What is a p-value?

I'll answer that question, explain a statistical test you might not have heard of, and introduce you to my new obsession: bridge.

Jun 05, 2024

After leaving my last job, I started playing a lot of contract bridge (or “contact bridge” as it’s called in my family, as games tend to get heated). I recently participated in a regional bridge tournament. I was inspired to write this post about p-values when I found myself in what I thought was a very unlikely situation during a bridge session.

A crash course in bridge

I could talk bridge all day, but I know it’s not for everyone. Given that, I’ll try to minimize the background for this article. Bridge is a trick-taking card game played with a standard deck of 52 cards. There are four players seated around the table: North, East, South, and West. North and South are partners, and East and West are partners. Each hand is preceded by an auction in which the players bid on 1) how many tricks they think they can win, and 2) which suit is the trump suit. For example, if North-South wins the auction with a bid of 4 hearts, then they claim that they will take 6 + 4 = 10 tricks with hearts as trump. (You add 6 because there are 52/4 = 13 total tricks, so it doesn’t make sense to proclaim that you’ll take fewer than half.)

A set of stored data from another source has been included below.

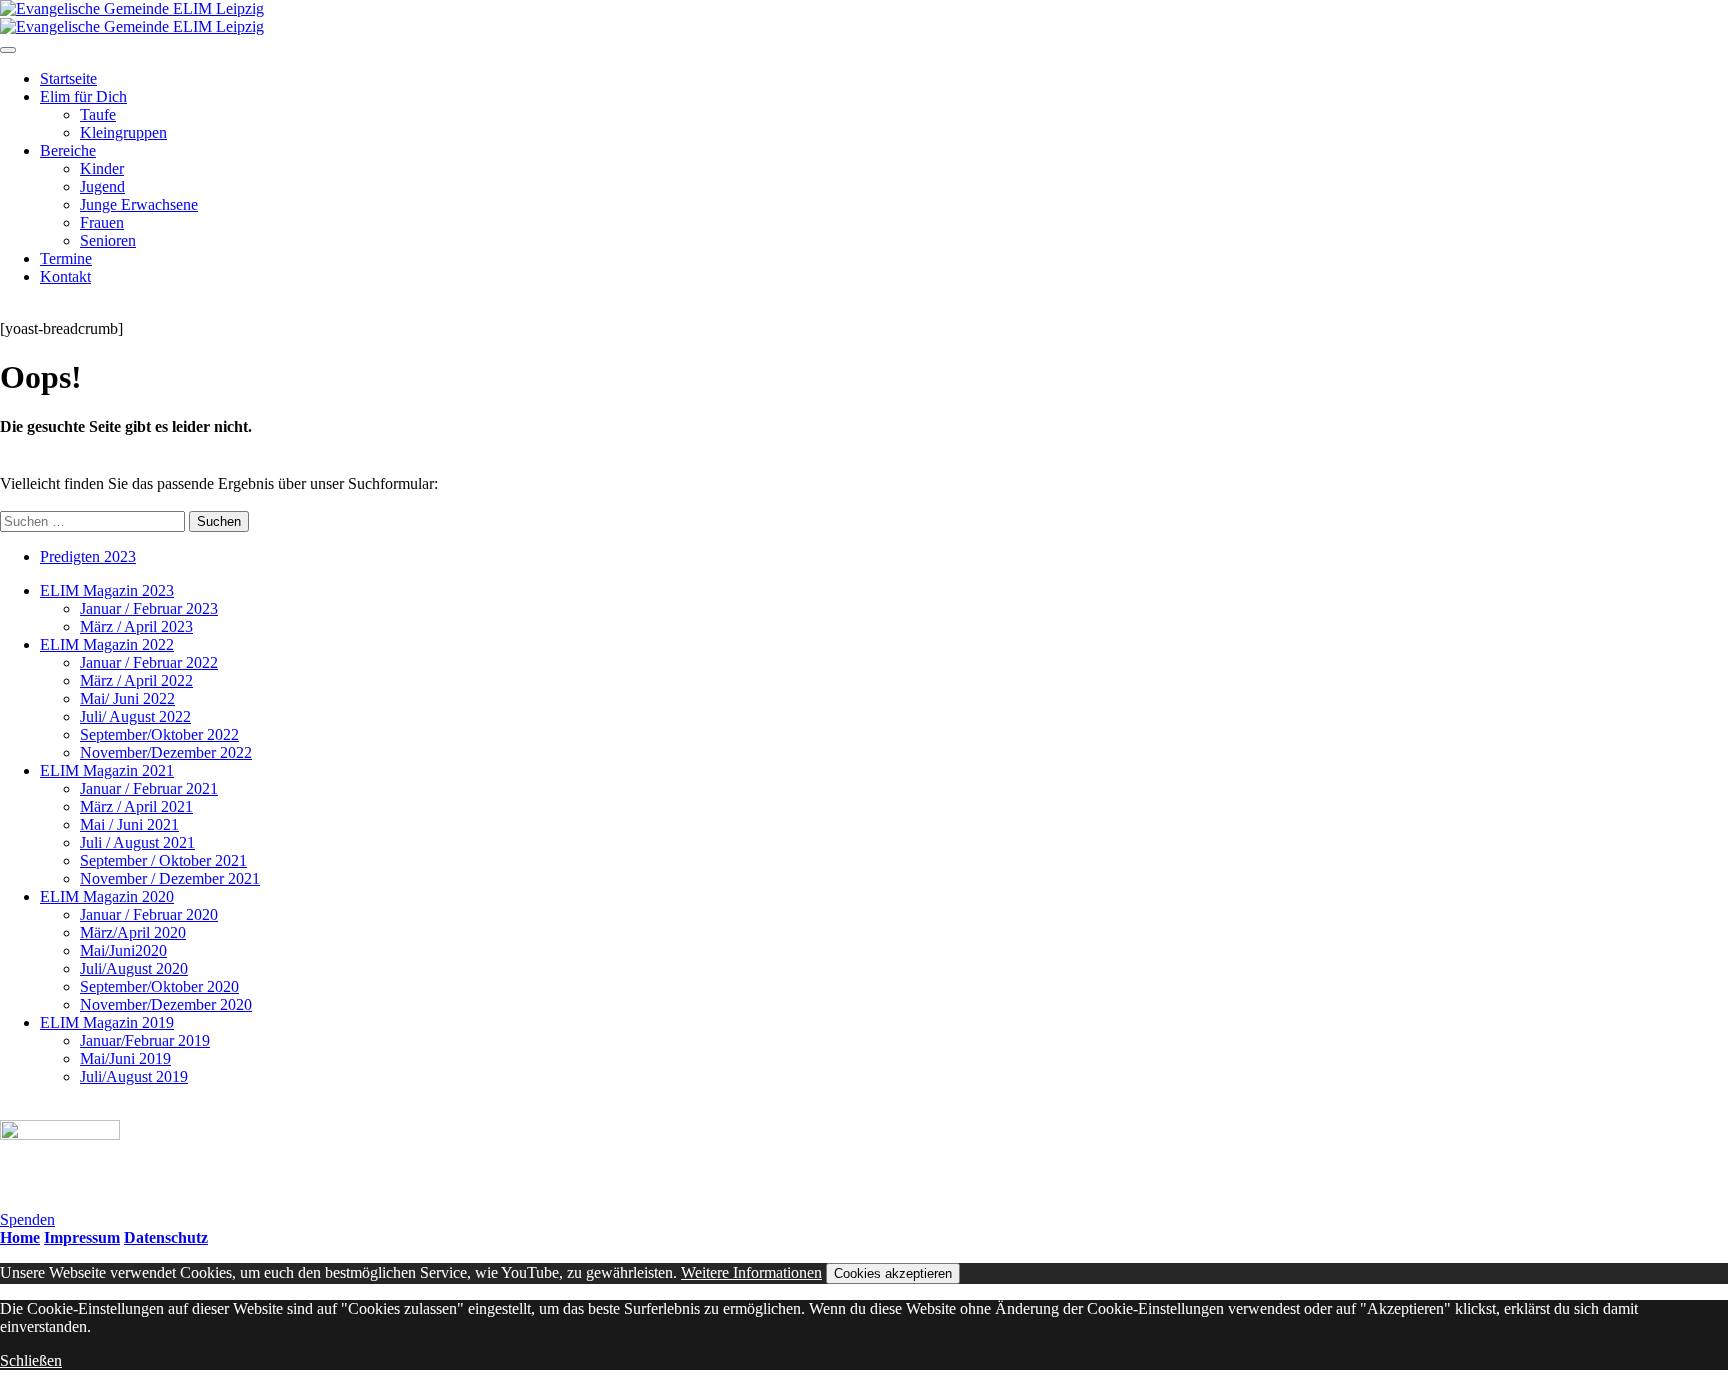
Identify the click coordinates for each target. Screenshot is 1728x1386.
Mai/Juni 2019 (125, 1058)
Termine (66, 258)
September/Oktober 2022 (159, 734)
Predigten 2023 (88, 556)
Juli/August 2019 (134, 1076)
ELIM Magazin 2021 (107, 770)
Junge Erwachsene (139, 204)
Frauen (102, 222)
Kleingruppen (123, 132)
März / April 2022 (136, 680)
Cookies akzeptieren (893, 1273)
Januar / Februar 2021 (149, 788)
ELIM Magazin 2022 (107, 644)
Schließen (31, 1360)
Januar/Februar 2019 (145, 1040)
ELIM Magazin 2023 (107, 590)
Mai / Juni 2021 (129, 824)
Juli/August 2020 (134, 968)
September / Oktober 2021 (163, 860)
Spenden (27, 1219)
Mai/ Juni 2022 (127, 698)
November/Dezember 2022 (166, 752)
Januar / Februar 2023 (149, 608)
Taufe (98, 114)
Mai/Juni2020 (123, 950)
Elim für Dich (83, 96)
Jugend (102, 186)
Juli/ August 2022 (135, 716)
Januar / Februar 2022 (149, 662)
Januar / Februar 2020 (149, 914)
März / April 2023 (136, 626)
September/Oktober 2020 (159, 986)
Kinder (102, 168)
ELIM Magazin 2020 (107, 896)
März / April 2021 (136, 806)
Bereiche (68, 150)
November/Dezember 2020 (166, 1004)
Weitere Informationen (751, 1272)
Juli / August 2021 (137, 842)
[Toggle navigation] (8, 50)
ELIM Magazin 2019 (107, 1022)
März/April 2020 (133, 932)
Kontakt (65, 276)
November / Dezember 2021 (170, 878)
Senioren (108, 240)
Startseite (68, 78)
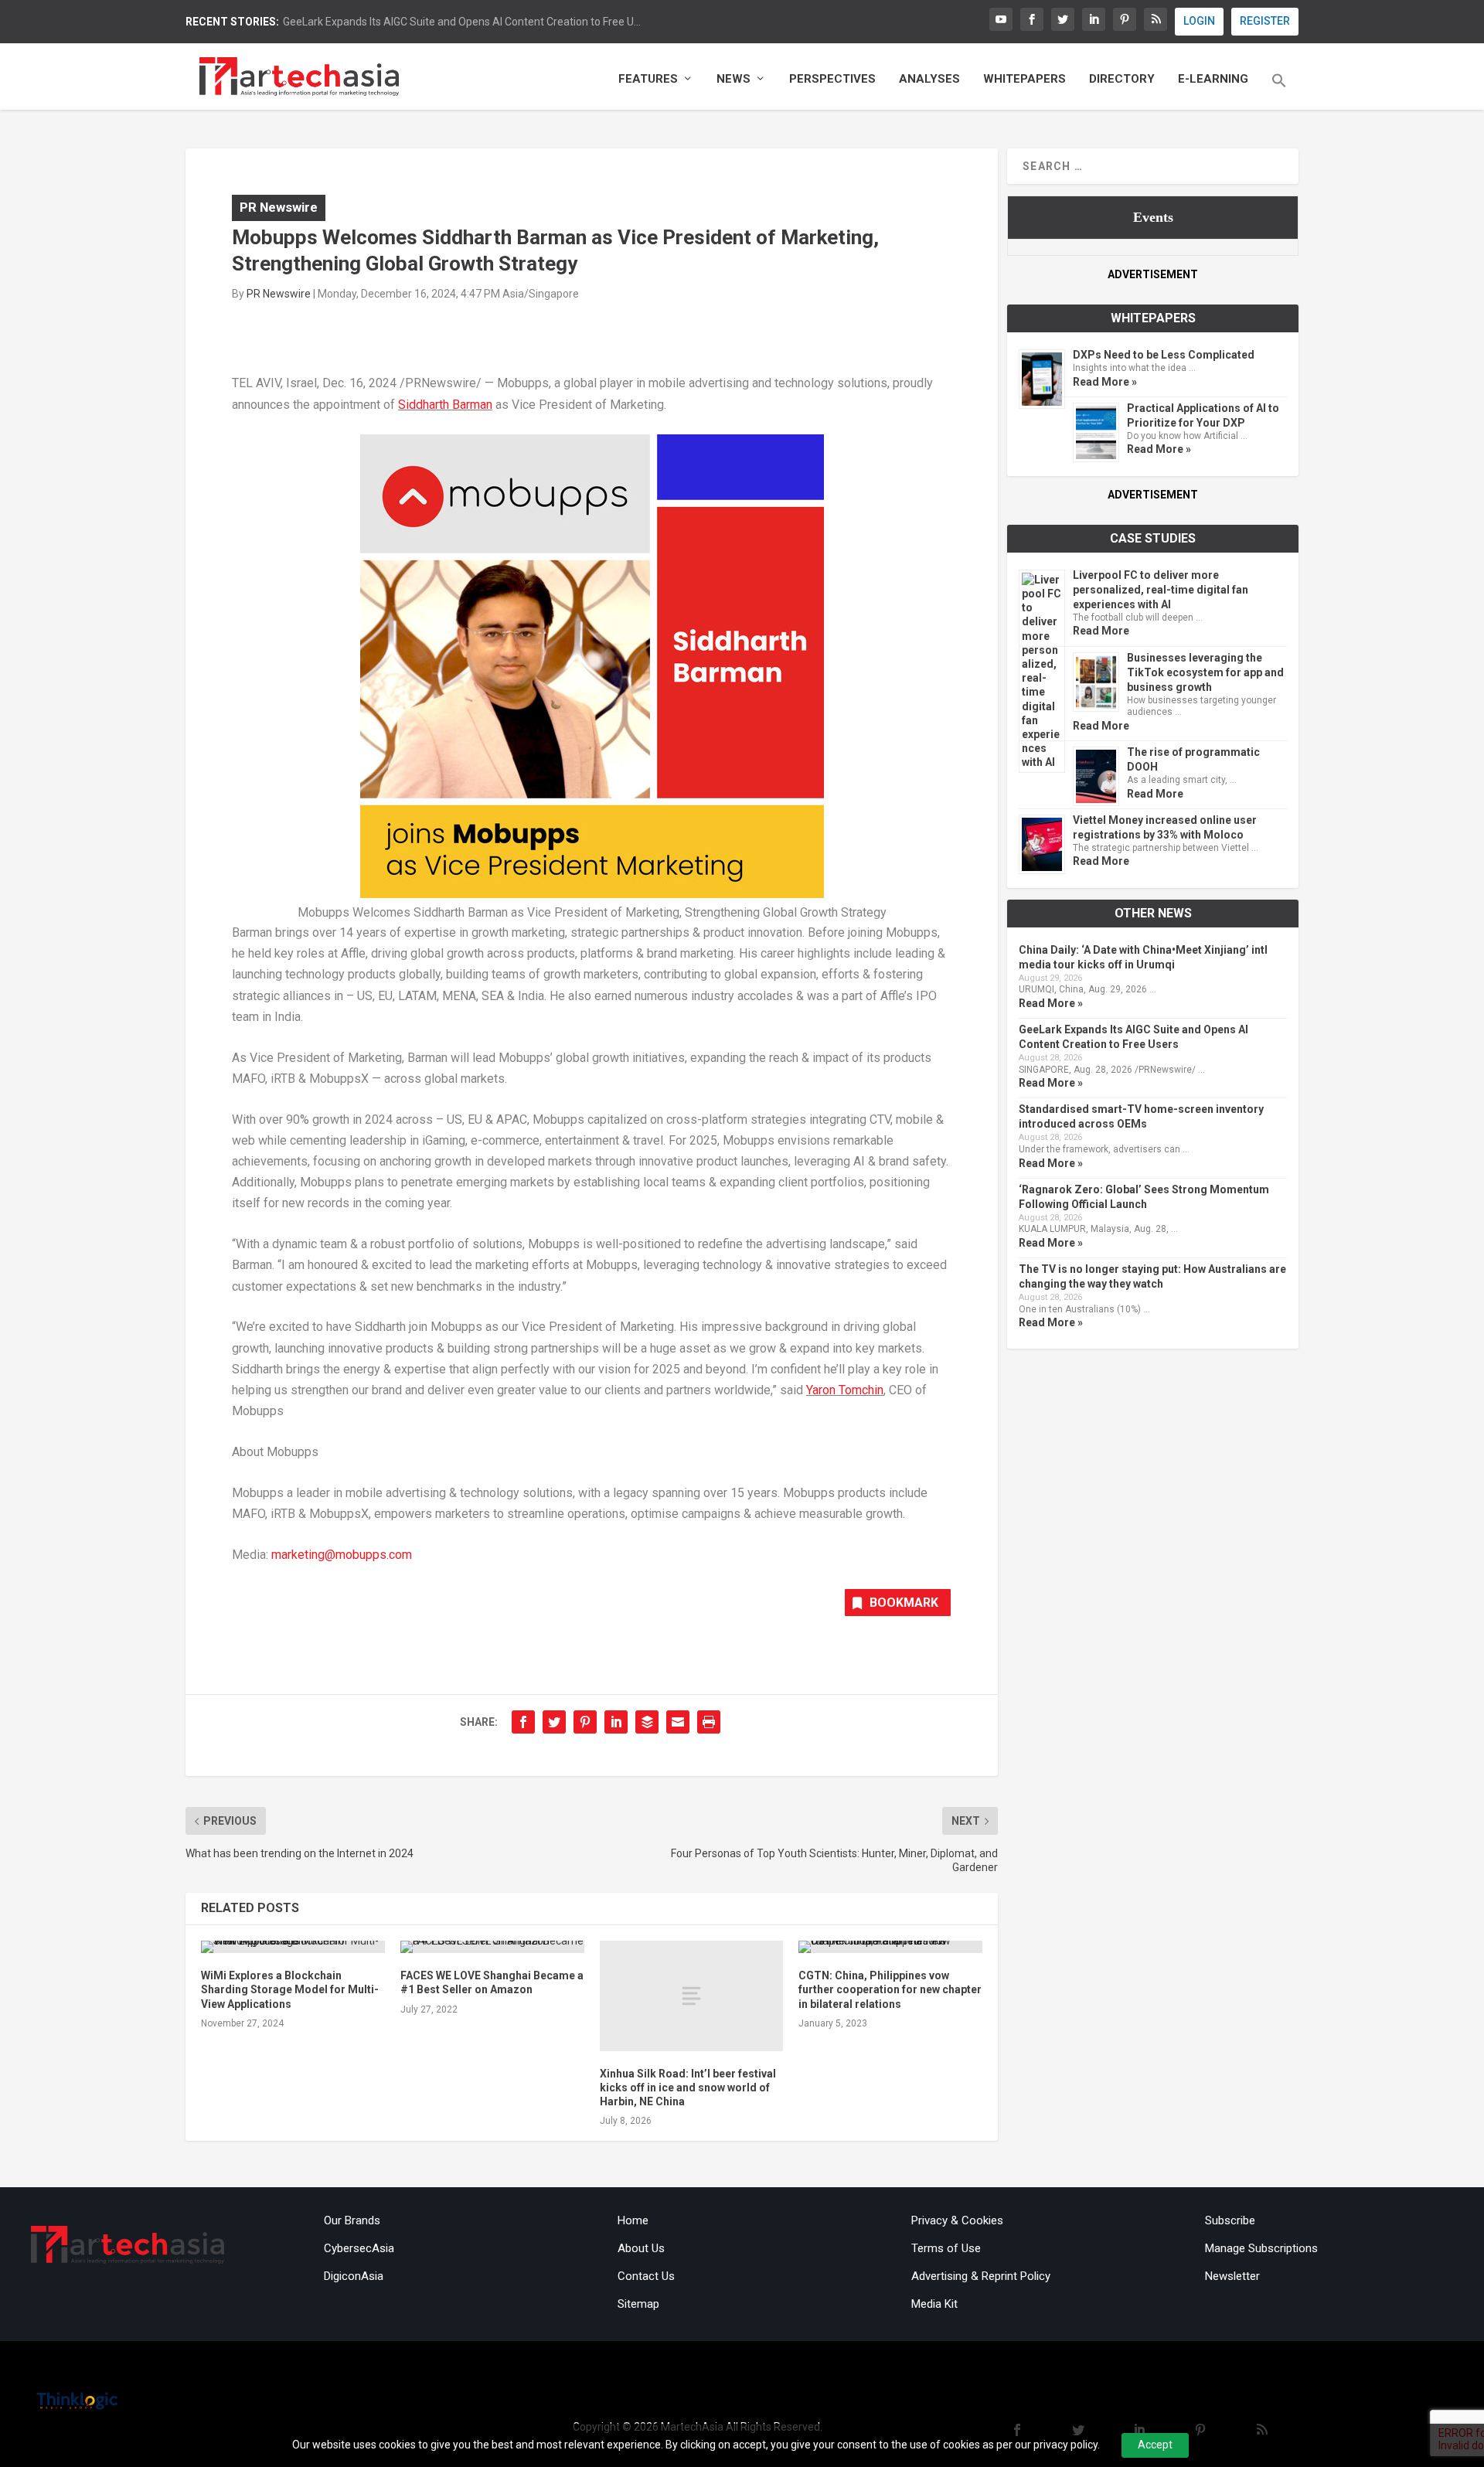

The weird thing about bridge (well, one weird thing) is that only three of the four players play each hand. One person from the team that wins the auction plays the hand. That person is called the “declarer.”1 The declarer’s partner is called the “dummy,” and the dummy’s hand is placed face up after the opening lead by the defense. The declarer then plays both hands, concealing their own. All eyes are on you as the declarer, so that is the most exciting and stressful position to be in. For concreteness, suppose that North is the declarer. This means that South, North’s partner, is the dummy, while East and West play defense. Defense always plays the first card, and they lead into the dummy. Therefore, East would lead in this case. As soon as East plays their first card, South reveals their hand, and then play continues clockwise around the compass (with North playing both North’s and South’s hands). After all 13 tricks are played, you count how many tricks the declarer took and award points according to how they fared against their bid.

My unlikely experience

So what does this have to do with p-values? As I said above, bridge is most exciting when you are the declarer. In one of my games during the recent tournament, my team played 24 hands, and I noticed that I was starting to get bored. It turns out that I was the declarer on only two of the 24 hands! Two out of 24 is 8.3%, which seemed like a very small percentage to me. Since North, East, South, and West are just names, you expect each player should declare 25% of the time in the long run. This made me wonder if chance was to blame, or rather if something about the bidding habits of the people at the table skewed the results.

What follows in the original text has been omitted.